ConfigurationAdmin And Persistence
Although some people dislike overloaded nested xml file configuration a long pseudo-nested properties-file could be really unhandy, too. So how comes the configuration into the ConfigurationAdmin?
ConfigurationAdmin service itself allows also the modification of configuration.
Here an example for a ManagedServiceFactory: add a new child to Component1
Configuration conf = getConfigurationAdmin().createFactoryConfiguration(
"org.apache.james.Component1");
String newPid=conf.getPid());
Dictionary newOptions = new Hashtable();
newOptions.put("key", "value");
conf.update(newOptions);
And now we modify it using the pid newPid
Configuration conf = getConfigurationAdmin().getConfiguration(newPid);
Dictionary options = conf.getOptions();
options.put("key2","value2");
conf.update(options);
In both cases Component1.updated(pid,dictionary) gets called.
To delete the child named newPid:
Configuration conf = getConfigurationAdmin().getConfiguration(newPid); conf.delete();
The changes made to the ConfigurationAdmin are automatically made persistent. But the format used by the ConfigurationAdmin to save the data depends on its implementation. So there is a solution needed to get the data into the ConfigurationAdmin. Because the possibilities to make configuration are not limited this approach makes sense. (UI/files/Ldap...) At the moment the only existing solution I know is a console offered by knopflerfish. This is great for making small quick only changes but not an option for bigger reconfiguration.
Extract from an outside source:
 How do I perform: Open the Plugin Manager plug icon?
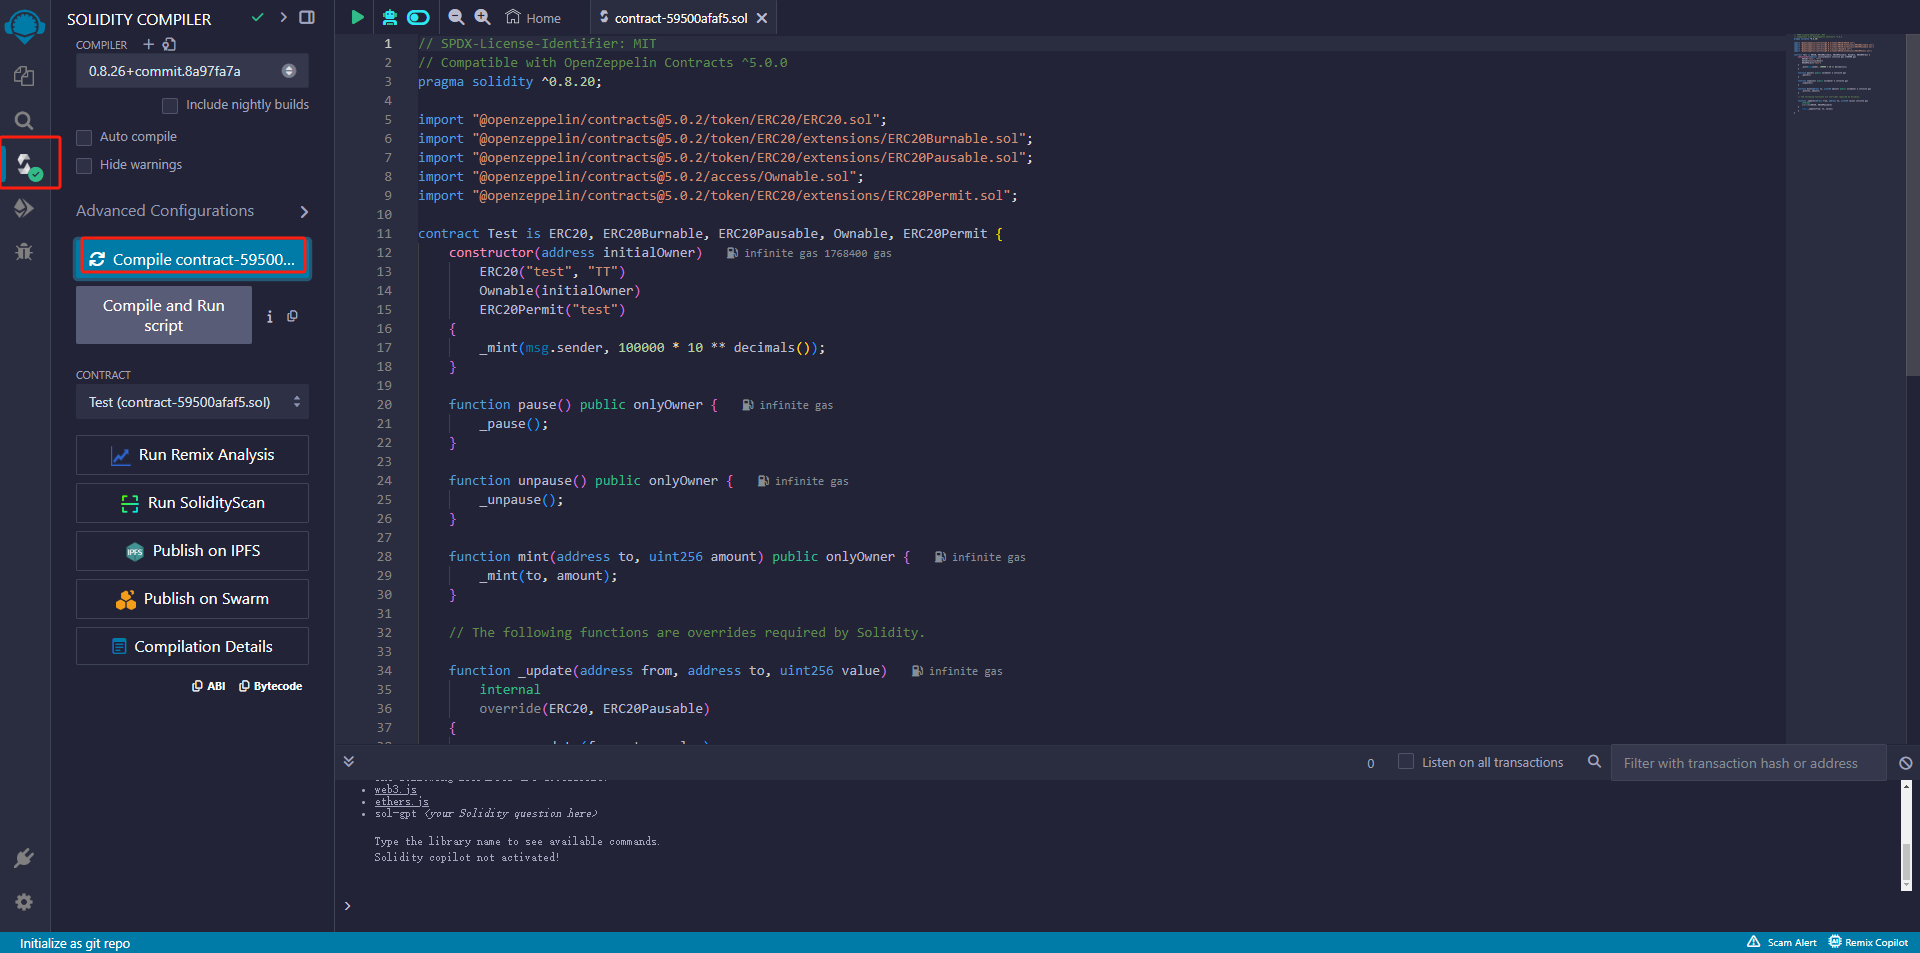pyautogui.click(x=24, y=858)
The idea I have in mind is a custom import/export service. This would allow the use of configuration files. At startup and every time a change in the files is signaled (manually or automatically) the custom configuration gets imported into the ConfigurationAdmin. If desired it is imaginable to even allow an export of online changed options.
As input file we could choose xml/properties as appropriately. We have to find a way how the input data could be mapped to ConfigurationAdmin properties without the need of (too much) depended code. An ideal way would be to do it by convention or e.g. a xml-description file.
But isn't that much more complicated as what we are doing now?
At the moment our components deal directly with the structure of the config.xml which makes them very dependent. By only passing a key/value map we are avoiding the dependence but the actual work of mapping human-readable config file to attributes has to be done somewhere.
Outlook
So isn't the persistence done by the ConfigurationAdmin just overhead?
If configuration is done only via external config files, yes. But there are examples where it becomes useful:
When config is changed online the user may decide to discard his
changes by reloading the config files
If config is provided by an LDAP server the admin could decide to allow the server to start with the last known config values when the LDAP server is unavailable at startup.
there maybe situations where configuration is changed so fast that
an export to an external place (big config file/slow and overloaded ldap server) on every change is not appropriate.